__Work task__
Quote the entire forum discussion below about an engine that only clicks and won't turn over, word for word.

__Passage for review__
If you can find out if the valves were set to stock spec it might be helpful. The decompressor tends to need a tighter gap to function well (tight end of spec and potentially tighter than spec depending on shim) and someone just using the stock spec may not be aware. This seems to be the quirk with these engines as assembled. I found when the starter would not turn it was also hard to kick. That'a about all I can imagine would cause this beyond the starter gears you already replaced.
 
if you're measuring 12.3v on a charged battery- your battery is shot.

sounds like your charging system is working though.
 
If you can find out if the valves were set to stock spec it might be helpful. The decompressor tends to need a tighter gap to function well (tight end of spec and potentially tighter than spec depending on shim) and someone just using the stock spec may not be aware. This seems to be the quirk with these engines as assembled. I found when the starter would not turn it was also hard to kick. That'a about all I can imagine would cause this beyond the starter gears you already replaced.

Exhaust valve shimmed from stock at 0.008" down to 0.006" as recommended by many.
 
if you're measuring 12.3v on a charged battery- your battery is shot.

sounds like your charging system is working though.

Not certain if it was exactly 12.3v was not fully charged but does not seem to matter. Same result, will not turn over, just clicks. Have one Li battery and one regular. The regular is on the tender now. Will see if it completely charged and measure again.
 
Not certain if it was exactly 12.3v was not fully charged but does not seem to matter. Same result, will not turn over, just clicks. Have one Li battery and one regular. The regular is on the tender now. Will see if it completely charged and measure again.

__Information shown__
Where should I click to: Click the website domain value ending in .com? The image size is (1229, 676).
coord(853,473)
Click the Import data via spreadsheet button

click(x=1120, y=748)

__Your solution__
If you can find out if the valves were set to stock spec it might be helpful. The decompressor tends to need a tighter gap to function well (tight end of spec and potentially tighter than spec depending on shim) and someone just using the stock spec may not be aware. This seems to be the quirk with these engines as assembled. I found when the starter would not turn it was also hard to kick. That'a about all I can imagine would cause this beyond the starter gears you already replaced.
 
if you're measuring 12.3v on a charged battery- your battery is shot.

sounds like your charging system is working though.
 
If you can find out if the valves were set to stock spec it might be helpful. The decompressor tends to need a tighter gap to function well (tight end of spec and potentially tighter than spec depending on shim) and someone just using the stock spec may not be aware. This seems to be the quirk with these engines as assembled. I found when the starter would not turn it was also hard to kick. That'a about all I can imagine would cause this beyond the starter gears you already replaced.

Exhaust valve shimmed from stock at 0.008" down to 0.006" as recommended by many.
 
if you're measuring 12.3v on a charged battery- your battery is shot.

sounds like your charging system is working though.

Not certain if it was exactly 12.3v was not fully charged but does not seem to matter. Same result, will not turn over, just clicks. Have one Li battery and one regular. The regular is on the tender now. Will see if it completely charged and measure again.
 
Not certain if it was exactly 12.3v was not fully charged but does not seem to matter. Same result, will not turn over, just clicks. Have one Li battery and one regular. The regular is on the tender now. Will see if it completely charged and measure again.